Background The present study examined the potential role of gene therapy in the induction of tolerance to anti-porcine major histocompatibility complex (SLA) class II-mediated responses after porcine renal or skin xenografts, Methods. Baboons were treated with a non-myeloablative or a myeloablative preparative regimen before bone marrow transplantation with autologous bone marrow cells retrovirally transduced to express both SLA class II DR and neomycin phosphotransferase (Neo(R)) genes, or the Neo(R) gene alone. Four months or more after bone marrow transplantation, the immunological response to a porcine kidney or skin xenograft was examined. Both the renal and skin xenografts were SLA DR-matched to the transgene, and recipients were conditioned by combinations of complement inhibitors, adsorption of natural antibodies, immunosuppressive therapy, and splenectomy, Results. Although the long-term presence of the SLA transgene was detected in the peripheral blood and/or bone marrow cells of all baboons, the transcription of the transgene was transient.
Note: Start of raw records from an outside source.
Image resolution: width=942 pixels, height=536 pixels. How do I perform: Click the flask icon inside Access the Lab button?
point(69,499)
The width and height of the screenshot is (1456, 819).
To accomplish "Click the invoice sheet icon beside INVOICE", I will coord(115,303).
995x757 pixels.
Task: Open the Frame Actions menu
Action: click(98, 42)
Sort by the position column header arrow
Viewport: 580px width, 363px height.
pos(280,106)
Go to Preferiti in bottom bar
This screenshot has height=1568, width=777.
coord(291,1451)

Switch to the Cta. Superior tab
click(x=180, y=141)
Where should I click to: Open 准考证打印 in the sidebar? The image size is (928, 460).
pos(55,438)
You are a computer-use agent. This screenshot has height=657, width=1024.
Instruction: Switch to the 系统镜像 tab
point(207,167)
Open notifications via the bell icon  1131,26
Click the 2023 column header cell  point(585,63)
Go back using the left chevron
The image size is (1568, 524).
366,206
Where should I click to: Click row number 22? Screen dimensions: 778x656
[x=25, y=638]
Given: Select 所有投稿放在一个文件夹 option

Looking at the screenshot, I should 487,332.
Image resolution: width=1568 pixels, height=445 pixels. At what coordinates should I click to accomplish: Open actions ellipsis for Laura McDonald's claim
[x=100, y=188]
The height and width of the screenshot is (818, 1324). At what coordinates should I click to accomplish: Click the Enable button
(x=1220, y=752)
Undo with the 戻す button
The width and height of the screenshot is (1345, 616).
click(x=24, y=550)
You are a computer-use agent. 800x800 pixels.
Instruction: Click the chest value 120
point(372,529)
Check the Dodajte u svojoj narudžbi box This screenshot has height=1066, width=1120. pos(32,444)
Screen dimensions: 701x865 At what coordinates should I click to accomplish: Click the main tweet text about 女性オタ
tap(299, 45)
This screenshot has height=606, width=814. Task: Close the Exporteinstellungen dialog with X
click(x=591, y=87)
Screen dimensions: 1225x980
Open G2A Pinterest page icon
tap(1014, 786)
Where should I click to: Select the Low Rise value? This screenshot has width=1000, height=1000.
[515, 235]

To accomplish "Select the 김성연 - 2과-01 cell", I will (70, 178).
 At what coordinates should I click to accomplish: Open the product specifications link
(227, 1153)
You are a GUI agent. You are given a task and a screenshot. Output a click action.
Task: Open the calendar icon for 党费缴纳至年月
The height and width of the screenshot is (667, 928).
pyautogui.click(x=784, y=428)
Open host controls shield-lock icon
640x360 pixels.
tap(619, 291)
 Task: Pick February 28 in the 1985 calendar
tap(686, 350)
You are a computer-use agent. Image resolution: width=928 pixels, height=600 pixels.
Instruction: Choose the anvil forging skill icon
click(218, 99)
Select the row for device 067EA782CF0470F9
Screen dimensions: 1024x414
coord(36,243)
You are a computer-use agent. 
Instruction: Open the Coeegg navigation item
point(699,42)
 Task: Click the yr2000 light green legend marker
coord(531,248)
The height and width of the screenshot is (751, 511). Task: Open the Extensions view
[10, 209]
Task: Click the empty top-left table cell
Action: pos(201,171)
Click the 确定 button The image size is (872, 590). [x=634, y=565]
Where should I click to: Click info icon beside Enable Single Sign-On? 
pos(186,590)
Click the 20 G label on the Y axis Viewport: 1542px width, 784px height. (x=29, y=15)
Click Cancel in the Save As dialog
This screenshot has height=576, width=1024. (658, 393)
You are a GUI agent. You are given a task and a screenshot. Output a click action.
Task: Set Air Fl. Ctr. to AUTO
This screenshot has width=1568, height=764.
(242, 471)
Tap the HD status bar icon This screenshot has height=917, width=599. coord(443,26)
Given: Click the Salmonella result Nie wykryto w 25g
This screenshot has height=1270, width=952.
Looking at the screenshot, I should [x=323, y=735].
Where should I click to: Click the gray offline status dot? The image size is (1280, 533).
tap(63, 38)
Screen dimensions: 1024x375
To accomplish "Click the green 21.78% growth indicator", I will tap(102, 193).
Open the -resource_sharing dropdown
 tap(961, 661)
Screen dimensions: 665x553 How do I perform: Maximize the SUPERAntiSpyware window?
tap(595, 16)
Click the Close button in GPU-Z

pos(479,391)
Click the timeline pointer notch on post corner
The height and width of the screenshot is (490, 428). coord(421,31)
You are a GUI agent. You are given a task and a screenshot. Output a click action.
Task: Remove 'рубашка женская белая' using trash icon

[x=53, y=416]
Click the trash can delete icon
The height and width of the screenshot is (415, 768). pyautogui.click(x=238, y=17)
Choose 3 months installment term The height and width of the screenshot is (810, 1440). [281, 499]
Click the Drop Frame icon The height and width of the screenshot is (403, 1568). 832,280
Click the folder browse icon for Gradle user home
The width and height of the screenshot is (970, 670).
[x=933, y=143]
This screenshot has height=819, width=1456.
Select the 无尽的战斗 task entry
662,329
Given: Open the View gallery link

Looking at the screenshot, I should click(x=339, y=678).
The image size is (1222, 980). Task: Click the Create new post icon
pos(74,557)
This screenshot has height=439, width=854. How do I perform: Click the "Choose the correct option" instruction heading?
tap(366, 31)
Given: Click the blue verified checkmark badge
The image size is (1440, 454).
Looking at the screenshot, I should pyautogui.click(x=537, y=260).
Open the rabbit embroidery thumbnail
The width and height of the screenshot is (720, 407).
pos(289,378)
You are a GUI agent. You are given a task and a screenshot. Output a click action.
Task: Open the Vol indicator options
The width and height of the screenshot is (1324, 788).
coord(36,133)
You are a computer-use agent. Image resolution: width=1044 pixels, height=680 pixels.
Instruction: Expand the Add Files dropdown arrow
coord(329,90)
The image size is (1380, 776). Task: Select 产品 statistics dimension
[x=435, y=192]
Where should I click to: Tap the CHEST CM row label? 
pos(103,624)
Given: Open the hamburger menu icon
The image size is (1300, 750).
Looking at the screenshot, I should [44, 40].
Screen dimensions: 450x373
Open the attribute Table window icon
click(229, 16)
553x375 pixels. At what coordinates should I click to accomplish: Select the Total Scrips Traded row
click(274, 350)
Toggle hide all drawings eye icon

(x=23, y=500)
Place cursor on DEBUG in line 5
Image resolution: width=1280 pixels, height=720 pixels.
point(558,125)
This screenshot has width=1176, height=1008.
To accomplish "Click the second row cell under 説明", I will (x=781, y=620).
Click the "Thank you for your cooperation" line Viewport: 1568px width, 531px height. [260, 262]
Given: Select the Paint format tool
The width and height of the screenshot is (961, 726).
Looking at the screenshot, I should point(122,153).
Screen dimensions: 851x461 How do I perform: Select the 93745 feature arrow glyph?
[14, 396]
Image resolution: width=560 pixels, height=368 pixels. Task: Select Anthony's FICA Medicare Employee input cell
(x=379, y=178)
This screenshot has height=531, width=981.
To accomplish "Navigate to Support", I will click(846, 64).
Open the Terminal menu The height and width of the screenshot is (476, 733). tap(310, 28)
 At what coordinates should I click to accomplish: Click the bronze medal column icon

Autopsy tissues were available from one animal and demonstrated expression of the SLA DR transgene in lymphohematopoietic tissues, After kidney and skin transplantation, xenografts were rejected after 8-22 days. Long-term follow-up of control animals demonstrated that high levels of induced IgG antibodies to new non-alpha Gal epitopes developed after organ rejection. In contrast, induced non-alpha Gal IgG antibody responses were minimal in the SLA DR-transduced baboons. Conclusions. Transfer and expression of xenogeneic class II DR transgenes can be achieved in baboons. This therapy may prevent late T cell-dependent responses to porcine xenografts, which include induced non-alpha Gal IgG antibody responses.